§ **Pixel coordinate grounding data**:
>>>>
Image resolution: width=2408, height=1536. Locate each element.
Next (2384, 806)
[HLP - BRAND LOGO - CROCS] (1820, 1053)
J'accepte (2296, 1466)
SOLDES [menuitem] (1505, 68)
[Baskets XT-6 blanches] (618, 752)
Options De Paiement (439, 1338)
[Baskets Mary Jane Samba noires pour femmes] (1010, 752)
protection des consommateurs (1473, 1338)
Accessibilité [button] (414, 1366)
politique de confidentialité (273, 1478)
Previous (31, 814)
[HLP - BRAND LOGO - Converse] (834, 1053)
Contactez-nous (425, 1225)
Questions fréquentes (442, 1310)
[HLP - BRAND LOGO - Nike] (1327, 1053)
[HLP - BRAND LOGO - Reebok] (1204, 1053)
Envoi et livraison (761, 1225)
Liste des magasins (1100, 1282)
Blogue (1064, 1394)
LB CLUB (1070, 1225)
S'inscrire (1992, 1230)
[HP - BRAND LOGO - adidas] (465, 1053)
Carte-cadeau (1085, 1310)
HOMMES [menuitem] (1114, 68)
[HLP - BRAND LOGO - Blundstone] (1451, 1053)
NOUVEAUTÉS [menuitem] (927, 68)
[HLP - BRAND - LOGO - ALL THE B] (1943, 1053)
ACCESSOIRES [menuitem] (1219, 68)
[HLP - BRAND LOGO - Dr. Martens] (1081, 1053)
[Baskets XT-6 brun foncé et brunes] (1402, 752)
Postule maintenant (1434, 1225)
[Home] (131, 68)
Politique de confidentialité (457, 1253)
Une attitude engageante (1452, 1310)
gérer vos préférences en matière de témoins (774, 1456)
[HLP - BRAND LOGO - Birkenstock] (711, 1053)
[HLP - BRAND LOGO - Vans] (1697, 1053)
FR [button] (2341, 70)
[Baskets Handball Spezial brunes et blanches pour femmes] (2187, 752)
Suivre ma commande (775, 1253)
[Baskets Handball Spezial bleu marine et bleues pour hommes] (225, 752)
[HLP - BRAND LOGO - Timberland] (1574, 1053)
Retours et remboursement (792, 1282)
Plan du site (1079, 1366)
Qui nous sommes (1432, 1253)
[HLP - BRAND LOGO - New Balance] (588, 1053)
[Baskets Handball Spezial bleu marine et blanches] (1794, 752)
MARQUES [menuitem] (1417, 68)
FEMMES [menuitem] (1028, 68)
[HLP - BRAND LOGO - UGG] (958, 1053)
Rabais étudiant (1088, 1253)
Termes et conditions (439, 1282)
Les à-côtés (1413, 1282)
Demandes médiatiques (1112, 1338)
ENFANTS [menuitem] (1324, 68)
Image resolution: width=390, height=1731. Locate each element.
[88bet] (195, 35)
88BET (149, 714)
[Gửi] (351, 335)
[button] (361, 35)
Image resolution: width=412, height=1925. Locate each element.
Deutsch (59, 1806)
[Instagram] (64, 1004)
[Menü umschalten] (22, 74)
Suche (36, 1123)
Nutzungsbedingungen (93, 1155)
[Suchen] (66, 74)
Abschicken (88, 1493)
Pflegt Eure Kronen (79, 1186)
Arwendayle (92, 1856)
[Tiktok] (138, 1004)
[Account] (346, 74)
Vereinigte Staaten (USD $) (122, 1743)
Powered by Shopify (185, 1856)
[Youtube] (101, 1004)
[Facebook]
<<<<
§ **Activity**: Please repeat each entry exactly as written.

§ **Final answer**:
Image resolution: width=2408, height=1536. Locate each element.
Next (2384, 806)
[HLP - BRAND LOGO - CROCS] (1820, 1053)
J'accepte (2296, 1466)
SOLDES [menuitem] (1505, 68)
[Baskets XT-6 blanches] (618, 752)
Options De Paiement (439, 1338)
[Baskets Mary Jane Samba noires pour femmes] (1010, 752)
protection des consommateurs (1473, 1338)
Accessibilité [button] (414, 1366)
politique de confidentialité (273, 1478)
Previous (31, 814)
[HLP - BRAND LOGO - Converse] (834, 1053)
Contactez-nous (425, 1225)
Questions fréquentes (442, 1310)
[HLP - BRAND LOGO - Nike] (1327, 1053)
[HLP - BRAND LOGO - Reebok] (1204, 1053)
Envoi et livraison (761, 1225)
Liste des magasins (1100, 1282)
Blogue (1064, 1394)
LB CLUB (1070, 1225)
S'inscrire (1992, 1230)
[HP - BRAND LOGO - adidas] (465, 1053)
Carte-cadeau (1085, 1310)
HOMMES [menuitem] (1114, 68)
[HLP - BRAND LOGO - Blundstone] (1451, 1053)
NOUVEAUTÉS [menuitem] (927, 68)
[HLP - BRAND - LOGO - ALL THE B] (1943, 1053)
ACCESSOIRES [menuitem] (1219, 68)
[HLP - BRAND LOGO - Dr. Martens] (1081, 1053)
[Baskets XT-6 brun foncé et brunes] (1402, 752)
Postule maintenant (1434, 1225)
[Home] (131, 68)
Politique de confidentialité (457, 1253)
Une attitude engageante (1452, 1310)
gérer vos préférences en matière de témoins (774, 1456)
[HLP - BRAND LOGO - Birkenstock] (711, 1053)
[HLP - BRAND LOGO - Vans] (1697, 1053)
FR [button] (2341, 70)
[Baskets Handball Spezial brunes et blanches pour femmes] (2187, 752)
Suivre ma commande (775, 1253)
[Baskets Handball Spezial bleu marine et bleues pour hommes] (225, 752)
[HLP - BRAND LOGO - Timberland] (1574, 1053)
Retours et remboursement (792, 1282)
Plan du site (1079, 1366)
Qui nous sommes (1432, 1253)
[HLP - BRAND LOGO - New Balance] (588, 1053)
[Baskets Handball Spezial bleu marine et blanches] (1794, 752)
MARQUES [menuitem] (1417, 68)
FEMMES [menuitem] (1028, 68)
[HLP - BRAND LOGO - UGG] (958, 1053)
Rabais étudiant (1088, 1253)
Termes et conditions (439, 1282)
Les à-côtés (1413, 1282)
Demandes médiatiques (1112, 1338)
ENFANTS [menuitem] (1324, 68)
Image resolution: width=390, height=1731. Locate each element.
[88bet] (195, 35)
88BET (149, 714)
[Gửi] (351, 335)
[button] (361, 35)
Image resolution: width=412, height=1925. Locate each element.
Deutsch (59, 1806)
[Instagram] (64, 1004)
[Menü umschalten] (22, 74)
Suche (36, 1123)
Nutzungsbedingungen (93, 1155)
[Suchen] (66, 74)
Abschicken (88, 1493)
Pflegt Eure Kronen (79, 1186)
Arwendayle (92, 1856)
[Tiktok] (138, 1004)
[Account] (346, 74)
Vereinigte Staaten (USD $) (122, 1743)
Powered by Shopify (185, 1856)
[Youtube] (101, 1004)
[Facebook]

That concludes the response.